[begin THE RECORDS]
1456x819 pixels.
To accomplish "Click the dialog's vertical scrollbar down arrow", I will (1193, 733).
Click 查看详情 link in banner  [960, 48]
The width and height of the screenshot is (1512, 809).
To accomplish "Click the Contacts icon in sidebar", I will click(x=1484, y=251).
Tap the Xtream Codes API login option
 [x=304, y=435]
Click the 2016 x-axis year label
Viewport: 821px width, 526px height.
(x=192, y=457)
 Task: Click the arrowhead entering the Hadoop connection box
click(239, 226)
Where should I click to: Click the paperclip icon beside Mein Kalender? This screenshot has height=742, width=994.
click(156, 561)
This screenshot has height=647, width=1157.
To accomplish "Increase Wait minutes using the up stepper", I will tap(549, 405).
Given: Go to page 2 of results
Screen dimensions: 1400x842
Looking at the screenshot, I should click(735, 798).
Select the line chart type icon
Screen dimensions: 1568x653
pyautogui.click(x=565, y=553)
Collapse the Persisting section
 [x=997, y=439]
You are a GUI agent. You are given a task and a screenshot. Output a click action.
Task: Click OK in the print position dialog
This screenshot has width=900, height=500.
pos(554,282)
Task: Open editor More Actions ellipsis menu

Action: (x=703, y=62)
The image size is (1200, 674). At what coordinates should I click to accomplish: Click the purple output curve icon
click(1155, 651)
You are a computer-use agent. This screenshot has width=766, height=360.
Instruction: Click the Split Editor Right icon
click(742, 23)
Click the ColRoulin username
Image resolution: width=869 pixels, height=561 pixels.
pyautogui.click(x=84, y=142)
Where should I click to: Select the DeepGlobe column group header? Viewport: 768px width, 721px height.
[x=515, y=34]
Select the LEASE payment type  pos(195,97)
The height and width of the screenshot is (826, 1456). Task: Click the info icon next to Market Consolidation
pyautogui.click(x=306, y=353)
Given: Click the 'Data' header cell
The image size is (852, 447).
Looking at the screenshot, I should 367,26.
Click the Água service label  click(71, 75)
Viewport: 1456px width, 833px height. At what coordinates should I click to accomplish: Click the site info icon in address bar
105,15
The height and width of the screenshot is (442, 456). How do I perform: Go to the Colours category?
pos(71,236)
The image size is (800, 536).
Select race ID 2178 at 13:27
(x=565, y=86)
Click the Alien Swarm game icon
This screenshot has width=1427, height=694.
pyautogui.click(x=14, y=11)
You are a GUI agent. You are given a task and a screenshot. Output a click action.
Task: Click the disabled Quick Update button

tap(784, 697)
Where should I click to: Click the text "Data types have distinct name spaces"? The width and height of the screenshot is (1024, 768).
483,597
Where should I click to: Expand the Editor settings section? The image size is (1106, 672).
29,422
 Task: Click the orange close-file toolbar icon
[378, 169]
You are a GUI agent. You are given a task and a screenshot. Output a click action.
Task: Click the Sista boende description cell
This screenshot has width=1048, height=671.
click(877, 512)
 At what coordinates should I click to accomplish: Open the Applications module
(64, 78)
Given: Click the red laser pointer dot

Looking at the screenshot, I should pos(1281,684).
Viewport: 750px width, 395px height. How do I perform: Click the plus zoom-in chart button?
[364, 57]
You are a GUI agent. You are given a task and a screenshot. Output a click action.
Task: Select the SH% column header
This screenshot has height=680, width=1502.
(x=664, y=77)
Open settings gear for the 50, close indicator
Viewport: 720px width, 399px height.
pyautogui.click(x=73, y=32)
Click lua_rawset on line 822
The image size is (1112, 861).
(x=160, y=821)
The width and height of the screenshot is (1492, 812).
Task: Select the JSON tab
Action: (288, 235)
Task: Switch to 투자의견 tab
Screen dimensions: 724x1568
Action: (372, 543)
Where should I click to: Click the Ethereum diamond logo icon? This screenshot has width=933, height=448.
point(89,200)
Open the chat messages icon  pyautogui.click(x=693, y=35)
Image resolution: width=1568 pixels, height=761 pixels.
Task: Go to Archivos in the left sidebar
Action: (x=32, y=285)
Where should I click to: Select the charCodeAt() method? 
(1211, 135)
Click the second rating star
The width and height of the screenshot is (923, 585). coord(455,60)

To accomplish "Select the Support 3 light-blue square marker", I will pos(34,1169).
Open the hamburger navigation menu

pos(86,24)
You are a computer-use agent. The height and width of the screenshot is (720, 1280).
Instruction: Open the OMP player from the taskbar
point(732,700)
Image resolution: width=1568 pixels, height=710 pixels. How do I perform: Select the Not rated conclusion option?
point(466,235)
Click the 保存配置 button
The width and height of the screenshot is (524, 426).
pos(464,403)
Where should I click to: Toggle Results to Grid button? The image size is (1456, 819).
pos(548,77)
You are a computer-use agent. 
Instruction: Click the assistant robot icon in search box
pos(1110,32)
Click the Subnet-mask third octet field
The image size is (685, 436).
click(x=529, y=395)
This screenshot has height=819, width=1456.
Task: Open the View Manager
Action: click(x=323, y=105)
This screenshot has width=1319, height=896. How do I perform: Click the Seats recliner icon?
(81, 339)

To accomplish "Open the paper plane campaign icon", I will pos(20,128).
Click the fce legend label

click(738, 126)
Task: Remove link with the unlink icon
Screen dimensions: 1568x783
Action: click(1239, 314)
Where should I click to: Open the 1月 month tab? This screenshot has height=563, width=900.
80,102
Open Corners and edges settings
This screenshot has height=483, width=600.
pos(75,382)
[end THE RECORDS]
### WHAT IS EXPECTED:
Rewrite the listing above, changing every "Where should I click to" to "Where do I click to" and leaving everything else as it is.

### COMPLETE ANSWER:
1456x819 pixels.
To accomplish "Click the dialog's vertical scrollbar down arrow", I will (1193, 733).
Click 查看详情 link in banner  [960, 48]
The width and height of the screenshot is (1512, 809).
To accomplish "Click the Contacts icon in sidebar", I will click(x=1484, y=251).
Tap the Xtream Codes API login option
 [x=304, y=435]
Click the 2016 x-axis year label
Viewport: 821px width, 526px height.
(x=192, y=457)
 Task: Click the arrowhead entering the Hadoop connection box
click(239, 226)
Where do I click to: Click the paperclip icon beside Mein Kalender? This screenshot has height=742, width=994.
click(156, 561)
This screenshot has height=647, width=1157.
To accomplish "Increase Wait minutes using the up stepper", I will tap(549, 405).
Given: Go to page 2 of results
Screen dimensions: 1400x842
Looking at the screenshot, I should click(735, 798).
Select the line chart type icon
Screen dimensions: 1568x653
pyautogui.click(x=565, y=553)
Collapse the Persisting section
 [x=997, y=439]
You are a GUI agent. You are given a task and a screenshot. Output a click action.
Task: Click OK in the print position dialog
This screenshot has width=900, height=500.
pos(554,282)
Task: Open editor More Actions ellipsis menu

Action: (x=703, y=62)
The image size is (1200, 674). At what coordinates should I click to accomplish: Click the purple output curve icon
click(1155, 651)
You are a computer-use agent. This screenshot has width=766, height=360.
Instruction: Click the Split Editor Right icon
click(742, 23)
Click the ColRoulin username
Image resolution: width=869 pixels, height=561 pixels.
pyautogui.click(x=84, y=142)
Where do I click to: Select the DeepGlobe column group header? Viewport: 768px width, 721px height.
[x=515, y=34]
Select the LEASE payment type  pos(195,97)
The height and width of the screenshot is (826, 1456). Task: Click the info icon next to Market Consolidation
pyautogui.click(x=306, y=353)
Given: Click the 'Data' header cell
The image size is (852, 447).
Looking at the screenshot, I should 367,26.
Click the Água service label  click(71, 75)
Viewport: 1456px width, 833px height. At what coordinates should I click to accomplish: Click the site info icon in address bar
105,15
The height and width of the screenshot is (442, 456). How do I perform: Go to the Colours category?
pos(71,236)
The image size is (800, 536).
Select race ID 2178 at 13:27
(x=565, y=86)
Click the Alien Swarm game icon
This screenshot has width=1427, height=694.
pyautogui.click(x=14, y=11)
You are a GUI agent. You are given a task and a screenshot. Output a click action.
Task: Click the disabled Quick Update button

tap(784, 697)
Where do I click to: Click the text "Data types have distinct name spaces"? The width and height of the screenshot is (1024, 768).
483,597
Where do I click to: Expand the Editor settings section? The image size is (1106, 672).
29,422
 Task: Click the orange close-file toolbar icon
[378, 169]
You are a GUI agent. You are given a task and a screenshot. Output a click action.
Task: Click the Sista boende description cell
This screenshot has width=1048, height=671.
click(877, 512)
 At what coordinates should I click to accomplish: Open the Applications module
(64, 78)
Given: Click the red laser pointer dot

Looking at the screenshot, I should pos(1281,684).
Viewport: 750px width, 395px height. How do I perform: Click the plus zoom-in chart button?
[364, 57]
You are a GUI agent. You are given a task and a screenshot. Output a click action.
Task: Select the SH% column header
This screenshot has height=680, width=1502.
(x=664, y=77)
Open settings gear for the 50, close indicator
Viewport: 720px width, 399px height.
pyautogui.click(x=73, y=32)
Click lua_rawset on line 822
The image size is (1112, 861).
(x=160, y=821)
The width and height of the screenshot is (1492, 812).
Task: Select the JSON tab
Action: (288, 235)
Task: Switch to 투자의견 tab
Screen dimensions: 724x1568
Action: (372, 543)
Where do I click to: Click the Ethereum diamond logo icon? This screenshot has width=933, height=448.
point(89,200)
Open the chat messages icon  pyautogui.click(x=693, y=35)
Image resolution: width=1568 pixels, height=761 pixels.
Task: Go to Archivos in the left sidebar
Action: (x=32, y=285)
Where do I click to: Select the charCodeAt() method? 
(1211, 135)
Click the second rating star
The width and height of the screenshot is (923, 585). coord(455,60)

To accomplish "Select the Support 3 light-blue square marker", I will pos(34,1169).
Open the hamburger navigation menu

pos(86,24)
You are a computer-use agent. The height and width of the screenshot is (720, 1280).
Instruction: Open the OMP player from the taskbar
point(732,700)
Image resolution: width=1568 pixels, height=710 pixels. How do I perform: Select the Not rated conclusion option?
point(466,235)
Click the 保存配置 button
The width and height of the screenshot is (524, 426).
pos(464,403)
Where do I click to: Toggle Results to Grid button? The image size is (1456, 819).
pos(548,77)
You are a computer-use agent. 
Instruction: Click the assistant robot icon in search box
pos(1110,32)
Click the Subnet-mask third octet field
The image size is (685, 436).
click(x=529, y=395)
This screenshot has height=819, width=1456.
Task: Open the View Manager
Action: click(x=323, y=105)
This screenshot has width=1319, height=896. How do I perform: Click the Seats recliner icon?
(81, 339)

To accomplish "Open the paper plane campaign icon", I will pos(20,128).
Click the fce legend label

click(738, 126)
Task: Remove link with the unlink icon
Screen dimensions: 1568x783
Action: click(1239, 314)
Where do I click to: Open the 1月 month tab? This screenshot has height=563, width=900.
80,102
Open Corners and edges settings
This screenshot has height=483, width=600.
pos(75,382)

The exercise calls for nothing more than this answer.